In some ways, B’er Chayim’s challenges aren’t so different from much of organized religion in America. People are less affiliated with particular denominations, and the vast majority of churches have fewer than 500 members. But religious minorities have particular challenges, and Jews tend to bunch up. Less than 40 percent of Americans live in the 20 biggest U.S. metro areas, while 80 percent of Jews do, said Ira Sheskin, geography department chair at the University of Miami and an expert on Jewish demographics.
“Jews are an ethnic group. If they don’t cluster together, they don’t maintain that identity. The Internet has changed that a bit in the past 10 to 15 years, with virtual congregations, but generally once you get below 100 Jews, places tend to disappear,” he said.
Jews in Cumberland have been close — and flexible, by necessity.
The synagogue basketball team plays in the church league, and one year it won the “Christian spirit” trophy — which sits in the refurbished community hall — after losing every single game of the season. Hebrew school was moved from Sunday mornings to Saturday to accommodate basketball and, when Cumberland’s Jewish life was more Orthodox, boys were used to being pulled out of sports and other activities a few times each week to join a “minyan,” or the 10 Jewish males required for certain rituals, including reading the Torah or reciting the prayer for the dead.
Even when the Jewish community was larger, it was small by comparison, and residents were not accustomed to the conveniences that are standard for Jews in larger cities. If you wanted lox, you went to the liquor store downtown, whose Jewish owner bought in bulk when he went to Baltimore.

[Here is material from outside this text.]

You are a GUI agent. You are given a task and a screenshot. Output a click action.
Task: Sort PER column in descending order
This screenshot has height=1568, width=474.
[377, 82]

Lydia Savramis, 30, grew up in Cumberland and is one of the few members of her Hebrew school class who stayed. She remembers feeling special as a youth in a small synagogue that even then was top-heavy with older members.
“Older people would say, ‘This is how you set a table,’ or, ‘This is how to have a firm handshake.’ The older generation took a vested interest in us. It was a very warm environment. And it was never like: ‘Oh there’s that family I don’t know well.’ That never happens. We knew everyone,” said Savramis, who is an orthotist.

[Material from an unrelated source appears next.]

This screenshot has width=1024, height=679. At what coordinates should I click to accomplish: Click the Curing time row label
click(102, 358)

She remembers amazing food at the synagogue on the High Holidays, and every recipe was familiar.
Savramis doesn’t do much to observe the High Holidays these days but considers herself connected with other unaffiliated Jews — very typical of her age group — who do things like cook for Hanukkah, a holiday around Christmas that isn’t associated with synagogue services.
Al Feldstein, the unofficial historian of Cumberland’s Jewish community, said he feels a feature of Jewish life here is simply trying to be good.
“In the back of my mind, when you live in a community like this, whatever you do, it doesn’t just reflect on your name, but it reflects on the whole Jewish community,” Feldstein said Monday at the synagogue.
In the past few days, members have been readying the building for its first service since being refurbished. The four children who made up Sunday’s Hebrew school hung up the mezuzah — an encased parchment that goes on the door posts of Jewish homes — and on Monday members were setting up tables for apples and honey, meant to accompany a prayer for a sweet new year.
Members who live in much more isolated pockets in West Virginia and Pennsylvania were expected from an hour away, as were a few students from nearby Frostburg State University. Rabbi Stephen Sniderman had written his sermon, titled “The Old and the New.”
“The building was old and now it’s new,” said Sniderman. “Judaism is an old religion and we have to constantly make it new.”